A Guide to the Young Authors Contest



SoMLA provides this image, via their official Twitter, containing their logo & guidelines for this year’s contest.

Jonathan Castle, Writer

Every year, like clockwork, students all across Maryland begin writing their submissions for the Young Authors Contest. Students can submit a short story, poem, or both! If you’re interested in entering, the following contains some tips, inside information, and a behind-the-scenes look at Maryland’s Young Authors Contest from the students who enter it and the teachers who organize it.


First, the judging. How does it work? Who makes the decisions? How is a winner chosen? Renate Owen, one of Oakdale High’s librarians and a YAC organizer, offered some intriguing insight: “There is a panel of judges. All the judges prejudge [the submissions] individually, then they come together and discuss them, and which one should rise to the top.”


She continues, “[The judges] look at the rubric [and the] overall feeling [of] the story. Did it move us? Was it emotionally moving? Or was it adventurous? Or was it just so well written [that] it puts you in another world?” 


While these qualifications can seem intimidating, authors often surmont the challenge over time. Owen has personally witnessed this during her tenure at Oakdale: “I’ve been here [since] Oakdale opened. I’ve seen people not win but then, [a couple years later, come back and win]. So they grow, and they learn [by] working with others who look at your piece before you submit it.
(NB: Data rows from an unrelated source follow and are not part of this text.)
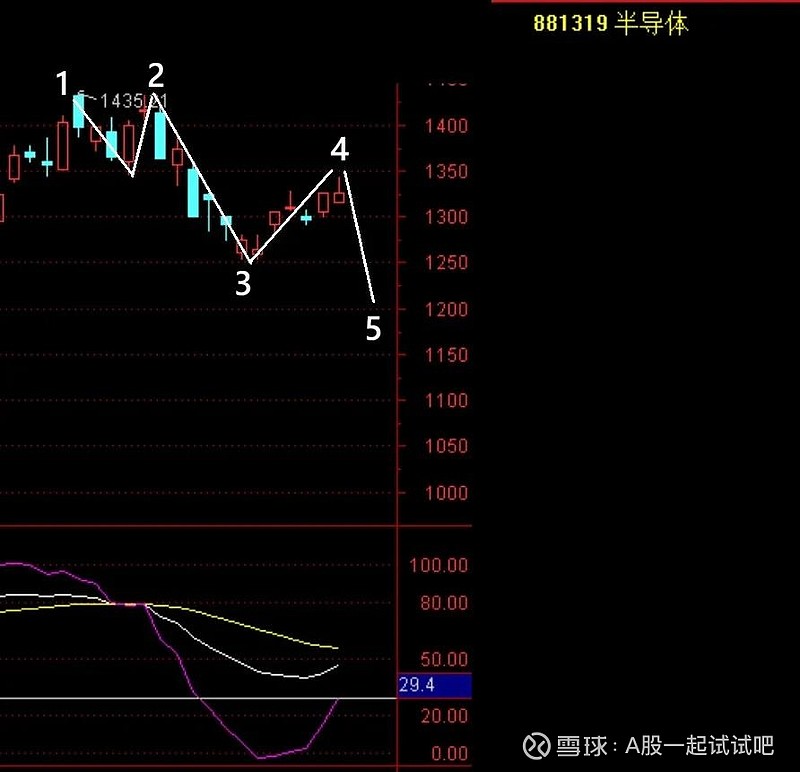Click the 1400 price axis label
This screenshot has width=800, height=772.
pyautogui.click(x=446, y=126)
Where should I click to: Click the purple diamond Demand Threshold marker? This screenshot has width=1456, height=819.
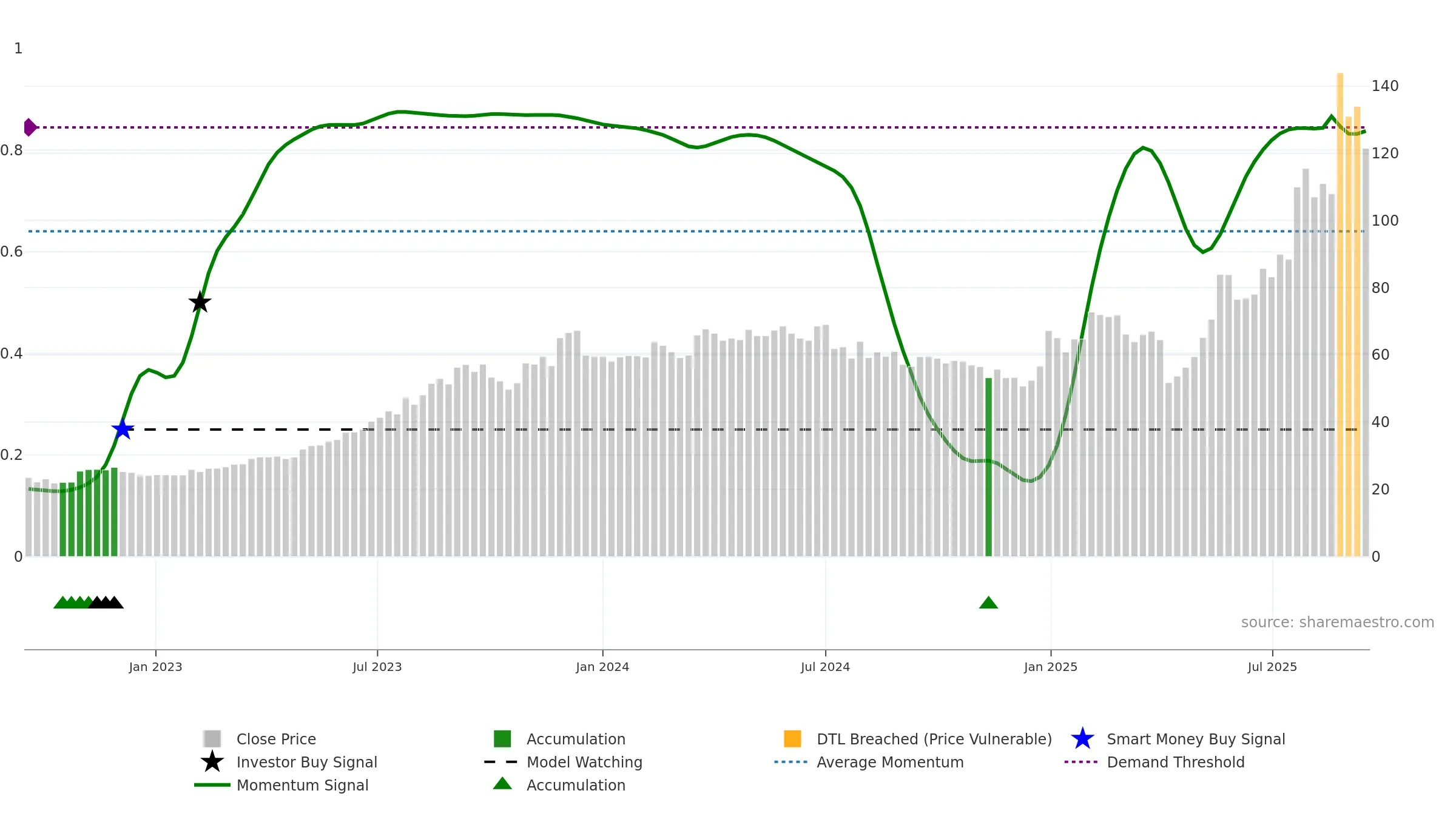(30, 127)
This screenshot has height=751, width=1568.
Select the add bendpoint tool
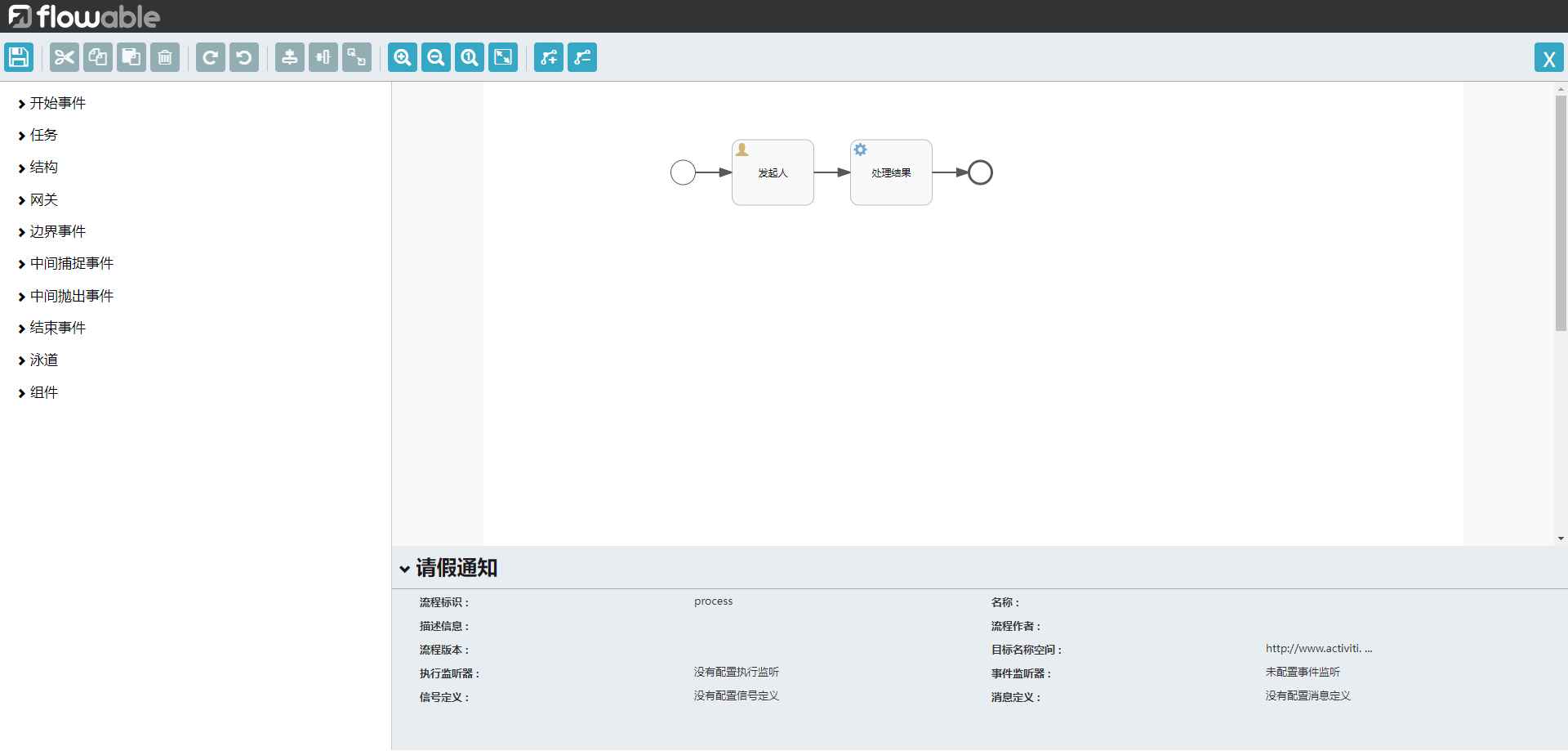coord(548,57)
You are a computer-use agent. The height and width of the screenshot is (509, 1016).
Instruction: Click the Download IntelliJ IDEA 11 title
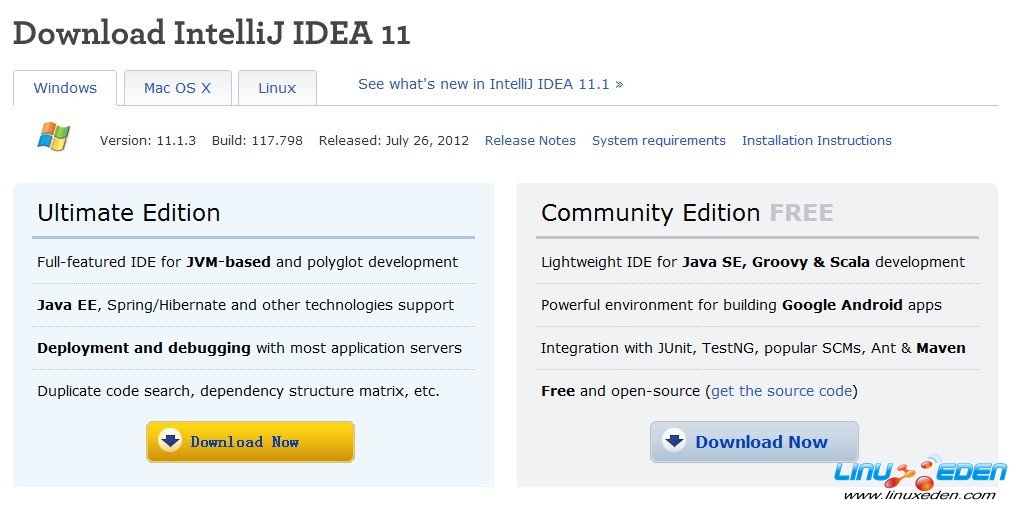pyautogui.click(x=212, y=34)
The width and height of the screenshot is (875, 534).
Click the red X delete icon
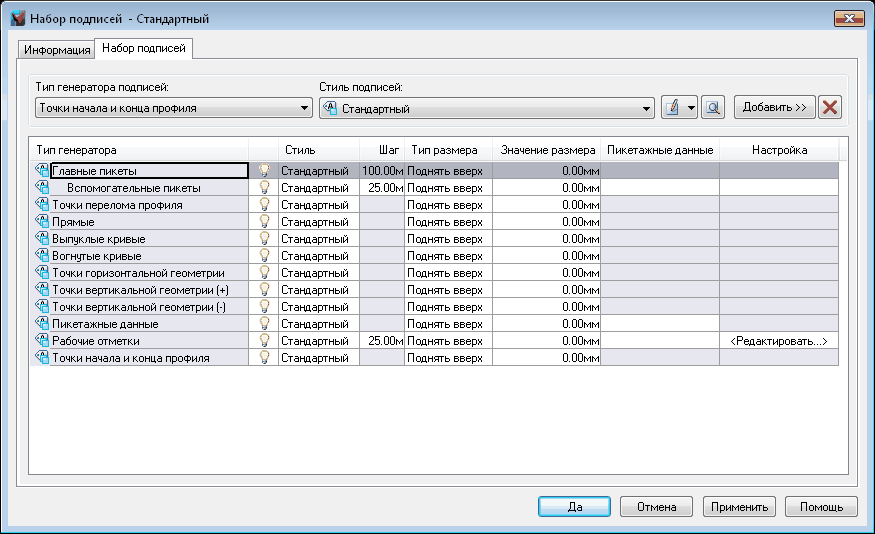[829, 108]
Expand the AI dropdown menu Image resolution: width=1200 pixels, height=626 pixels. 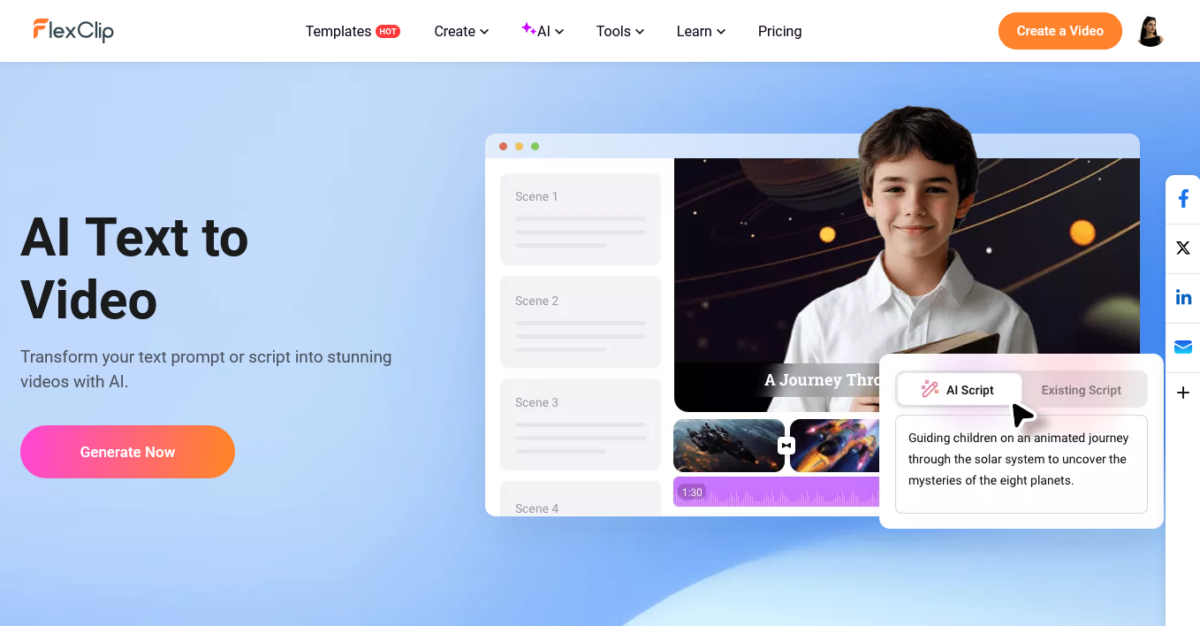(543, 31)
That’s actually the goal of this, to get [students] into that process.”


This sentiment was echoed by students as well. “It’s a good chance to get your work out there and meet like minded people,” noted OHS Sophomore Emmanuel Johnson.


“Last year I entered my story and earned first in my grade level, [which] helped me feel better about what I can write [and] made me feel comfortable sharing more.” 


That’s great for students who want to workshop their writing skills, but what about students who aren’t interested in pursuing writing? Owen says there is a space for them too: “It’s a bragging point, really. You can put it on your resume, you can put it on your college application. We’ve had several students win the state title, which is something that is really nice to be able to say on your resume.”


Entries from the Young Authors Contest are due on the 30th of November. Short stories can be between 800 and 2000 words, poems can be 25 and 300 words. A cover letter signed by your parents is required, and there are guidelines on what can or cannot be included in the entries. If you want more information, you can join the schoology group using the code: VJR8-M77T-99S8J, or by speaking to an English teacher or Ms. Owen in the Media Center. 


There is still plenty of time left to enter, so take advantage of it. And for those who choose to enter, the Oakdale community wishes you the best of luck!